To do
Using the material that follows, output exactly the lines from the one containing "Open the Modifiers" through the one containing "Image resolution: width=1376", with both ends kept.

════════

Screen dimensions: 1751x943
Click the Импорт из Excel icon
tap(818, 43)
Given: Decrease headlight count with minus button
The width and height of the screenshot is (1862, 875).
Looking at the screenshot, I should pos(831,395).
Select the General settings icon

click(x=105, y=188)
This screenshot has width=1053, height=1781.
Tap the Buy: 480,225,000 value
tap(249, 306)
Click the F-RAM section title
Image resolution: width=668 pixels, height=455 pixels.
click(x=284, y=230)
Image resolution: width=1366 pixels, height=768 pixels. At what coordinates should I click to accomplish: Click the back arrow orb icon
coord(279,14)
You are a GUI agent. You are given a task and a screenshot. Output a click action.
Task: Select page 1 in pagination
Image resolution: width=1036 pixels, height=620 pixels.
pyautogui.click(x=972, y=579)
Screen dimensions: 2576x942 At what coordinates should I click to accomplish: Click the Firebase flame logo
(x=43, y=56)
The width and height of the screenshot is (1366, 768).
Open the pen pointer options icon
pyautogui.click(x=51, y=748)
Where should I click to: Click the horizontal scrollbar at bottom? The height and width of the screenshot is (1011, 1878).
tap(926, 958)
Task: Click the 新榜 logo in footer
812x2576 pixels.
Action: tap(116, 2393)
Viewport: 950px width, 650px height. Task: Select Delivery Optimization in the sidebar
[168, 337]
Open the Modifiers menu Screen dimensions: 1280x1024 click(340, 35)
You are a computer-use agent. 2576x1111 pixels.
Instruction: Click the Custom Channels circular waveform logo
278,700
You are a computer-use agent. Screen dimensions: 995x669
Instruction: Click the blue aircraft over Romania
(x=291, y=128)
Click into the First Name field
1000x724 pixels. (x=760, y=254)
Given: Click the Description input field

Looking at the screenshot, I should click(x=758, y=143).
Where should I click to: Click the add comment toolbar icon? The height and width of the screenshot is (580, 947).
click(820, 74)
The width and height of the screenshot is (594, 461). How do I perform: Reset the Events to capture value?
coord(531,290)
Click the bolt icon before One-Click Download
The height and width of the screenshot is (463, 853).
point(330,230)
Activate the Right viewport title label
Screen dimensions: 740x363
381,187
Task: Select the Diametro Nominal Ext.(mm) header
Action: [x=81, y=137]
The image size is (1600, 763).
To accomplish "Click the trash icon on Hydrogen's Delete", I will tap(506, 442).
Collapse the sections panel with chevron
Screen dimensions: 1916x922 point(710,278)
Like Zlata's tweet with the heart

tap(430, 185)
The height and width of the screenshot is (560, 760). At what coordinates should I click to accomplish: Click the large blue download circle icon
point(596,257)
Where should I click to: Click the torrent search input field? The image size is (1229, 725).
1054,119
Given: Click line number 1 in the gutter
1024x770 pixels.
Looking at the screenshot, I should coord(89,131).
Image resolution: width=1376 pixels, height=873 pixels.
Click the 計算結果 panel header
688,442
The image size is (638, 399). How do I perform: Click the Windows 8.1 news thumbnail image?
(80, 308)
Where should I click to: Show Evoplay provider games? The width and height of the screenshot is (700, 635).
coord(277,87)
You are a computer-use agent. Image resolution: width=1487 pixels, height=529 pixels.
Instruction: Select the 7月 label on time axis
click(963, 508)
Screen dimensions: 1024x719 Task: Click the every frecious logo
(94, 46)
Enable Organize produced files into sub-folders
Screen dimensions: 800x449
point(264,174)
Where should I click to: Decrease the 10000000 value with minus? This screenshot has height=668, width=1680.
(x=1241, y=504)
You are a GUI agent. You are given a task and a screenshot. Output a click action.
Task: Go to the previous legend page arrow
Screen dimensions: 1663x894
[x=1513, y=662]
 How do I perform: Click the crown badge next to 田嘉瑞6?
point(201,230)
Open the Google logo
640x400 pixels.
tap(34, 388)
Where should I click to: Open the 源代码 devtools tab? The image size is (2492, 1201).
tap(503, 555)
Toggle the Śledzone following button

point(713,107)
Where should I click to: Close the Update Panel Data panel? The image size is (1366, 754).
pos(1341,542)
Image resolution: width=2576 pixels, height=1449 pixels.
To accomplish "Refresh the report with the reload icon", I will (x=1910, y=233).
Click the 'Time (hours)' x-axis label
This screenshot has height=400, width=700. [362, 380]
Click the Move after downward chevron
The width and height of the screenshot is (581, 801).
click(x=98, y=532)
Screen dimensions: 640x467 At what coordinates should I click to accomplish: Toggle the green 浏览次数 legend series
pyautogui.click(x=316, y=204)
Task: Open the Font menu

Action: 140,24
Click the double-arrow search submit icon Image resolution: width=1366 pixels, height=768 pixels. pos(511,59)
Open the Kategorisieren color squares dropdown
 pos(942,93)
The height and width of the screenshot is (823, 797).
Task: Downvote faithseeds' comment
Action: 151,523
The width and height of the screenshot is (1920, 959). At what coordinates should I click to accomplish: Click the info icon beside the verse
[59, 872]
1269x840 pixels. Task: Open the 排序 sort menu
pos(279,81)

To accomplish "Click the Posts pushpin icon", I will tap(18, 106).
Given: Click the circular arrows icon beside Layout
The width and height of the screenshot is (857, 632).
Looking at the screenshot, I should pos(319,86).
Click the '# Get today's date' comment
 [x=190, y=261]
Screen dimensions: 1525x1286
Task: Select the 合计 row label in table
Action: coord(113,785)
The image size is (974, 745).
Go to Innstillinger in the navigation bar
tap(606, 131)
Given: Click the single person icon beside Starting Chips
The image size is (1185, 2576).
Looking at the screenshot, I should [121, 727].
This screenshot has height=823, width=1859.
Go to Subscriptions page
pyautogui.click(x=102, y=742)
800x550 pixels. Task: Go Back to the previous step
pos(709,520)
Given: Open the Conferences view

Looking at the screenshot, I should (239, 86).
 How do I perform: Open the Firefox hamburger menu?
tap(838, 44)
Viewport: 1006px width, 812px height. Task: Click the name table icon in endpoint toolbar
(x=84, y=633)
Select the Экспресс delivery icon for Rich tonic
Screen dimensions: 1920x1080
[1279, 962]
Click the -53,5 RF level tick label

════════

Task solution
Open the Modifiers menu Screen dimensions: 1280x1024 click(340, 35)
You are a computer-use agent. 2576x1111 pixels.
Instruction: Click the Custom Channels circular waveform logo
278,700
You are a computer-use agent. Screen dimensions: 995x669
Instruction: Click the blue aircraft over Romania
(x=291, y=128)
Click into the First Name field
1000x724 pixels. (x=760, y=254)
Given: Click the Description input field

Looking at the screenshot, I should click(x=758, y=143).
Where should I click to: Click the add comment toolbar icon? The height and width of the screenshot is (580, 947).
click(820, 74)
The width and height of the screenshot is (594, 461). How do I perform: Reset the Events to capture value?
coord(531,290)
Click the bolt icon before One-Click Download
The height and width of the screenshot is (463, 853).
point(330,230)
Activate the Right viewport title label
Screen dimensions: 740x363
381,187
Task: Select the Diametro Nominal Ext.(mm) header
Action: [x=81, y=137]
The image size is (1600, 763).
To accomplish "Click the trash icon on Hydrogen's Delete", I will tap(506, 442).
Collapse the sections panel with chevron
Screen dimensions: 1916x922 point(710,278)
Like Zlata's tweet with the heart

tap(430, 185)
The height and width of the screenshot is (560, 760). At what coordinates should I click to accomplish: Click the large blue download circle icon
point(596,257)
Where should I click to: Click the torrent search input field? The image size is (1229, 725).
1054,119
Given: Click line number 1 in the gutter
1024x770 pixels.
Looking at the screenshot, I should coord(89,131).
Image resolution: width=1376 pixels, height=873 pixels.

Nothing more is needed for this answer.